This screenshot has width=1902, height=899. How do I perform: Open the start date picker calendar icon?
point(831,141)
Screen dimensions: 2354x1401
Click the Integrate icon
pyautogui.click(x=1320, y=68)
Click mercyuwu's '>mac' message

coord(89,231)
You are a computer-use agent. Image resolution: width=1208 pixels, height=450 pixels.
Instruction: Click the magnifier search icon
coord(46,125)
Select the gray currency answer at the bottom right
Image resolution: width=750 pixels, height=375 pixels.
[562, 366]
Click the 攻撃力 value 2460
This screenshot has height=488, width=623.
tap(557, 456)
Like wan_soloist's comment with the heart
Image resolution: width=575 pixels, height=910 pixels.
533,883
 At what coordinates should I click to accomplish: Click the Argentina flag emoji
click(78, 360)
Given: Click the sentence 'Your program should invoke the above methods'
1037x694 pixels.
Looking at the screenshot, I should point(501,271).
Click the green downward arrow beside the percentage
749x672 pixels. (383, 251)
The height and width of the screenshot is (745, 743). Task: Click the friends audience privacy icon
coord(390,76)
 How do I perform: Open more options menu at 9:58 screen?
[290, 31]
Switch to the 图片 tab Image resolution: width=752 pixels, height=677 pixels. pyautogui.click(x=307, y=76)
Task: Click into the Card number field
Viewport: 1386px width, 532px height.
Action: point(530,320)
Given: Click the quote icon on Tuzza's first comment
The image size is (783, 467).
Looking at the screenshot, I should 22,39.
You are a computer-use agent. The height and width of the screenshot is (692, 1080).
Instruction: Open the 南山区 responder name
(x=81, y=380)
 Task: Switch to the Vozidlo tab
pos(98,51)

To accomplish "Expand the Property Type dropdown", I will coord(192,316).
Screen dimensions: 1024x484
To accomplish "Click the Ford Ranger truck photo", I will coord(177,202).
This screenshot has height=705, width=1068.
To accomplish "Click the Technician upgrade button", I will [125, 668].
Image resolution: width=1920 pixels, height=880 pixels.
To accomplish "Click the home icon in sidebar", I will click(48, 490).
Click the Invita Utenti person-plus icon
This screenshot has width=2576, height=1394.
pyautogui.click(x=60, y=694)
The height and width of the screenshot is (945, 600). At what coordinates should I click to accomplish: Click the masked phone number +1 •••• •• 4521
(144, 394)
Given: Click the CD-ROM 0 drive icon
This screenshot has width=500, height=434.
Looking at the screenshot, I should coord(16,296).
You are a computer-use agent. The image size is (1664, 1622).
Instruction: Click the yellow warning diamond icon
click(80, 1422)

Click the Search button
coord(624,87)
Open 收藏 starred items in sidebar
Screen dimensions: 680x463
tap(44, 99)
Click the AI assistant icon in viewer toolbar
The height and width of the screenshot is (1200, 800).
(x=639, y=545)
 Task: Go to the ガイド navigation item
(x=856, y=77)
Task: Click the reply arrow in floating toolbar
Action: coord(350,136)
────
- _PROBLEM TO WORK ON_:
The material above is to be transcribed in full, exactly as it appears.

- _RESULT OF THIS TASK_:
This screenshot has width=1902, height=899. How do I perform: Open the start date picker calendar icon?
point(831,141)
Screen dimensions: 2354x1401
Click the Integrate icon
pyautogui.click(x=1320, y=68)
Click mercyuwu's '>mac' message

coord(89,231)
You are a computer-use agent. Image resolution: width=1208 pixels, height=450 pixels.
Instruction: Click the magnifier search icon
coord(46,125)
Select the gray currency answer at the bottom right
Image resolution: width=750 pixels, height=375 pixels.
[562, 366]
Click the 攻撃力 value 2460
This screenshot has height=488, width=623.
tap(557, 456)
Like wan_soloist's comment with the heart
Image resolution: width=575 pixels, height=910 pixels.
533,883
 At what coordinates should I click to accomplish: Click the Argentina flag emoji
click(78, 360)
Given: Click the sentence 'Your program should invoke the above methods'
1037x694 pixels.
Looking at the screenshot, I should point(501,271).
Click the green downward arrow beside the percentage
749x672 pixels. (383, 251)
The height and width of the screenshot is (745, 743). Task: Click the friends audience privacy icon
coord(390,76)
 How do I perform: Open more options menu at 9:58 screen?
[290, 31]
Switch to the 图片 tab Image resolution: width=752 pixels, height=677 pixels. pyautogui.click(x=307, y=76)
Task: Click into the Card number field
Viewport: 1386px width, 532px height.
Action: point(530,320)
Given: Click the quote icon on Tuzza's first comment
The image size is (783, 467).
Looking at the screenshot, I should 22,39.
You are a computer-use agent. The height and width of the screenshot is (692, 1080).
Instruction: Open the 南山区 responder name
(x=81, y=380)
 Task: Switch to the Vozidlo tab
pos(98,51)

To accomplish "Expand the Property Type dropdown", I will coord(192,316).
Screen dimensions: 1024x484
To accomplish "Click the Ford Ranger truck photo", I will coord(177,202).
This screenshot has height=705, width=1068.
To accomplish "Click the Technician upgrade button", I will [125, 668].
Image resolution: width=1920 pixels, height=880 pixels.
To accomplish "Click the home icon in sidebar", I will click(48, 490).
Click the Invita Utenti person-plus icon
This screenshot has width=2576, height=1394.
pyautogui.click(x=60, y=694)
The height and width of the screenshot is (945, 600). At what coordinates should I click to accomplish: Click the masked phone number +1 •••• •• 4521
(144, 394)
Given: Click the CD-ROM 0 drive icon
This screenshot has width=500, height=434.
Looking at the screenshot, I should coord(16,296).
You are a computer-use agent. The image size is (1664, 1622).
Instruction: Click the yellow warning diamond icon
click(80, 1422)

Click the Search button
coord(624,87)
Open 收藏 starred items in sidebar
Screen dimensions: 680x463
tap(44, 99)
Click the AI assistant icon in viewer toolbar
The height and width of the screenshot is (1200, 800).
(x=639, y=545)
 Task: Go to the ガイド navigation item
(x=856, y=77)
Task: Click the reply arrow in floating toolbar
Action: coord(350,136)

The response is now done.